• _What you need to do_
1 > In the Trevo Retriever text, reproduce the passage starting at "The FDA cleared" and ending at "dissolves blood clots.", substituting "thrombi" for every occurrence of "blood clots".
2 > According to the Trevo Retriever text, by how many hours did the FDA clearance increase the approved treatment window?

• _Extract_

------------------------------------------------

The FDA cleared the use of Stryker’s (NYSE: SYK) Trevo Retriever as a front-line treatment for patients experiencing acute ischemic stroke up to 24 hours from symptom onset, increasing the approved treatment window by 18 hours and thereby expanding the device’s indication to a broader group of patients. Trevo is cleared for use as an initial therapy for strokes due to blood clots (acute ischemic stroke) to reduce paralysis, speech difficulties and other stroke disabilities and only as an addition to treatment with tissue plasminogen activator (t-PA), a medication that dissolves blood clots.

------------------------------------------------

• _The data_
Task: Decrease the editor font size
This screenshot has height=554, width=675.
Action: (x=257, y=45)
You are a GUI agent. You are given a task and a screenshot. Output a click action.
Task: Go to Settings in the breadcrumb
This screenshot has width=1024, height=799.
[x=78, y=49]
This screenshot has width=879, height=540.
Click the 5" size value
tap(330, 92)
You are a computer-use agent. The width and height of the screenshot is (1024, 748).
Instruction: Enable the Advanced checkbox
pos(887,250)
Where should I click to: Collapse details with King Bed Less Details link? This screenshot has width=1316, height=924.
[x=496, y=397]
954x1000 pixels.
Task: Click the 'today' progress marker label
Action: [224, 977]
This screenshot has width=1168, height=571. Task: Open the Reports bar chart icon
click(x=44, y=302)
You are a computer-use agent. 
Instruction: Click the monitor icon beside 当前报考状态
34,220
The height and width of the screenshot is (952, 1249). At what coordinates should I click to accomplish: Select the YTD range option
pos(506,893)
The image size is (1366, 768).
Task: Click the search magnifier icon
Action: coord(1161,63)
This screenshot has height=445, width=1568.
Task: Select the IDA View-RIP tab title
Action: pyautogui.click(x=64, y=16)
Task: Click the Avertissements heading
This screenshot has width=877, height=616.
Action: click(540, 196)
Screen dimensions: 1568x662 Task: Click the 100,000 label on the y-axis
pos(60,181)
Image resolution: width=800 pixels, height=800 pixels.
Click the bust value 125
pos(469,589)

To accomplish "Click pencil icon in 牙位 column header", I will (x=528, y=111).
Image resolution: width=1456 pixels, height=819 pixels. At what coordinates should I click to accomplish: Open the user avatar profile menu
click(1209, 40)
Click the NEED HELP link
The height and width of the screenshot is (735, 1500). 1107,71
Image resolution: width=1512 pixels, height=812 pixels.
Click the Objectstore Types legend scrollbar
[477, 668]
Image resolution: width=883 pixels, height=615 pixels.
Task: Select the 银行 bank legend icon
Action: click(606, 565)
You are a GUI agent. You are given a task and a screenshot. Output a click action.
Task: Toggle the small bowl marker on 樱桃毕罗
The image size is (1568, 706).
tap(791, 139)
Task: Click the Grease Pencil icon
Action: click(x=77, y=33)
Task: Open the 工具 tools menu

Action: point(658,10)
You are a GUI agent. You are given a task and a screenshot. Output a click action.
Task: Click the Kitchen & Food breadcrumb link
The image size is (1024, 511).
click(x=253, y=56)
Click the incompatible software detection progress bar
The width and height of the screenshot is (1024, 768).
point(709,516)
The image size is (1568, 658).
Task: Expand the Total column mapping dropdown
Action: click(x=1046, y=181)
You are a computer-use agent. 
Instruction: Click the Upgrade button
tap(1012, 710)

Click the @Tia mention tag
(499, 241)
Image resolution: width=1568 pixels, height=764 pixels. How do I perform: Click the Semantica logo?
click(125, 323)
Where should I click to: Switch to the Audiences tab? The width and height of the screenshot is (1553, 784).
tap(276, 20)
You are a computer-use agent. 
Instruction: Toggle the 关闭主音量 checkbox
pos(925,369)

------------------------------------------------

• _Exercise answers_
1 >
The FDA cleared the use of Stryker’s (NYSE: SYK) Trevo Retriever as a front-line treatment for patients experiencing acute ischemic stroke up to 24 hours from symptom onset, increasing the approved treatment window by 18 hours and thereby expanding the device’s indication to a broader group of patients. Trevo is cleared for use as an initial therapy for strokes due to thrombi (acute ischemic stroke) to reduce paralysis, speech difficulties and other stroke disabilities and only as an addition to treatment with tissue plasminogen activator (t-PA), a medication that dissolves thrombi.

2 > 18 hours